Since 2010, the ancient fortress on the Cape of St. Athanasius has been restored with a total funding of BGN 5.4 million (app. EUR 2.76 million), most of which was an EU grant provided from Operational Program “Regional Development”, in order to turn it into a destination for cultural tourism. The recent archaeological excavations started in 2008, and have been carried out every year with funding from Byala Municipality, which invested about BGN 1.5 million (EUR 770,000) in the first seven years of archaeological exploration, a major sum for a relatively remote municipality with only about 3,000 inhabitants.***
The unique Early Christian Church and Monastery Complex located in the area called Dzhanavara in the Bulgarian Black Sea city of Varna dates back to the 5th century AD. It is located 5 km away from the fortress walls of the Ancient Thracian, Greek, and Roman city of Odessos (Odessus), today’s Varna. It existed for about 2 centuries having been destroyed in a barbarian invasion of the Avars and Slavs in the early 7th century AD. The architecture and mosaics of the Early Christian church are untypical for the Balkan Peninsula but bear some resembles to monuments in the easternmost provinces of the Roman Empire leading Bulgarian archaeologists to hypothesize that the Early Christian monastery was founded and inhabited by monks who came from the Middle East.

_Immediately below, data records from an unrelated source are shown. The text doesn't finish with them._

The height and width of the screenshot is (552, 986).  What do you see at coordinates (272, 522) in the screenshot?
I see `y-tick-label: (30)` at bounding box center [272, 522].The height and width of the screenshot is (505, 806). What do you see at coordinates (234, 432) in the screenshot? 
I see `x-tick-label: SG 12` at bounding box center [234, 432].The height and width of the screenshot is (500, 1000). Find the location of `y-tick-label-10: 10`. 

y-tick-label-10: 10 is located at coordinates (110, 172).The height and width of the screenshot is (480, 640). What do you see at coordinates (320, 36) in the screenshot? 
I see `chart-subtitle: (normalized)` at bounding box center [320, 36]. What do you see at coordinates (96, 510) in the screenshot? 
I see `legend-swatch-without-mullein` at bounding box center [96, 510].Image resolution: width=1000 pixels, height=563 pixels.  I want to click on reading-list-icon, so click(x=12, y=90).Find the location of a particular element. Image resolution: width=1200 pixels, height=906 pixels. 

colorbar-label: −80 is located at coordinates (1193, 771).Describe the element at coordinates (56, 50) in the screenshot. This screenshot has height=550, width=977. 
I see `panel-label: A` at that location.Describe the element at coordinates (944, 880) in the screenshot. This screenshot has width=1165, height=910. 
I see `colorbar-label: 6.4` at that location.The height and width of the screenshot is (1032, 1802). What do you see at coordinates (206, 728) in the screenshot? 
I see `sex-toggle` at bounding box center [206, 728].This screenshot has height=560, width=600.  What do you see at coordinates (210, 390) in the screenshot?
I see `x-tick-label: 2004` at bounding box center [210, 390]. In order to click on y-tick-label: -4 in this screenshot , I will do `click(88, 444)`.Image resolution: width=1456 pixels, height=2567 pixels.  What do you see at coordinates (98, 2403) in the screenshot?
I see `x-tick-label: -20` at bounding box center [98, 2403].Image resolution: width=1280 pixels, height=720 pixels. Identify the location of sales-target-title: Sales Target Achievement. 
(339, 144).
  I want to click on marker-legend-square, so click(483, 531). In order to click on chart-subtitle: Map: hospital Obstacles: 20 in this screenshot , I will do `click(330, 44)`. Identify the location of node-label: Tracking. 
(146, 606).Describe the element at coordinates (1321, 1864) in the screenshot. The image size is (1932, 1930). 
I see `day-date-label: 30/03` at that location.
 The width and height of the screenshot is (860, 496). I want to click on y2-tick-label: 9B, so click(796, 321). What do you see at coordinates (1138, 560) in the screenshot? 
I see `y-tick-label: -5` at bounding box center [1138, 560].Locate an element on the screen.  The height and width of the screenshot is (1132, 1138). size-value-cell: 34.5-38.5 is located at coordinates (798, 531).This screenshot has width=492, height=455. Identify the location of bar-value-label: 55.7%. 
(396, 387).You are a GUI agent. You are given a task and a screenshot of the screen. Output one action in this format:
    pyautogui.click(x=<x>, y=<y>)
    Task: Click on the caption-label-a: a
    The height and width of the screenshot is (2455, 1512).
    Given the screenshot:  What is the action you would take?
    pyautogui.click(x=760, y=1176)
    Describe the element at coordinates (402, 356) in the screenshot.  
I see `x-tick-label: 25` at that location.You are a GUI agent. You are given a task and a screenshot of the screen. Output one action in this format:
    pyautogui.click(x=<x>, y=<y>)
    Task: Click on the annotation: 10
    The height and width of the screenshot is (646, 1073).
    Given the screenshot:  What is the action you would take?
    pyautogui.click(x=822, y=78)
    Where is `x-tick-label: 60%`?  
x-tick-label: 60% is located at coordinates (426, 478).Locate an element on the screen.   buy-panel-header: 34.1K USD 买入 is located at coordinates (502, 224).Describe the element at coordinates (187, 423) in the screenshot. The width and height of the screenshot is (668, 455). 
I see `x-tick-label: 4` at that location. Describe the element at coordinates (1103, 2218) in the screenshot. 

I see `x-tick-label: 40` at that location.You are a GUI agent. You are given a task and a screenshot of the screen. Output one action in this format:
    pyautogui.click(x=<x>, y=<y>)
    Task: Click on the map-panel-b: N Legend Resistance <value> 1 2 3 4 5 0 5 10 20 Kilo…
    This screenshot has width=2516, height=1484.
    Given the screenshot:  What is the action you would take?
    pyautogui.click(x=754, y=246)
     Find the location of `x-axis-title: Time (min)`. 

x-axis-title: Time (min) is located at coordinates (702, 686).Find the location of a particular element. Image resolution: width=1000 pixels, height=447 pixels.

The church itself was 31 meters long and 28 meters wide, and the walls of its naos were 2.5 meters thick. It was built of layers of stone blocks. Under the church there was a man’s brick tomb where three reliquaries – a marble, silver, and gold one – containing the relics of an unknown Christian saint were found. This discovery was made in 1915-1919 when the Early Christian church near Odessos (Varna) was excavated by the Czech-Bulgarian brothers Karel and Hermann Skorpil, the founders of modern-day Bulgarian archaeology. The site was further excavated by Bulgarian archaeologist Alexander Minchev and Vasil Tenekedzhiev from the Varna Museum of Archaeology (Varna Regional Museum of History) in 1997-1999 when they uncovered household structures proving that the church did not stand by itself but was part of a monastery complex. As of the spring of 2015, the unique Early Christian church and monastery are part of Bulgaria‘s State Forestry Fund, and have not been granted a protected status; their ruins have been used by locals for camping and drinking parties. Local archaeologists in Bulgaria’s Varna hope to be able to complete the excavations and turn the site into a Museum of Early Christianity. The site contains about 100 square meters of preserved Early Christian floor mosaics which have been reburied by contemporary archaeologists in order to protect them.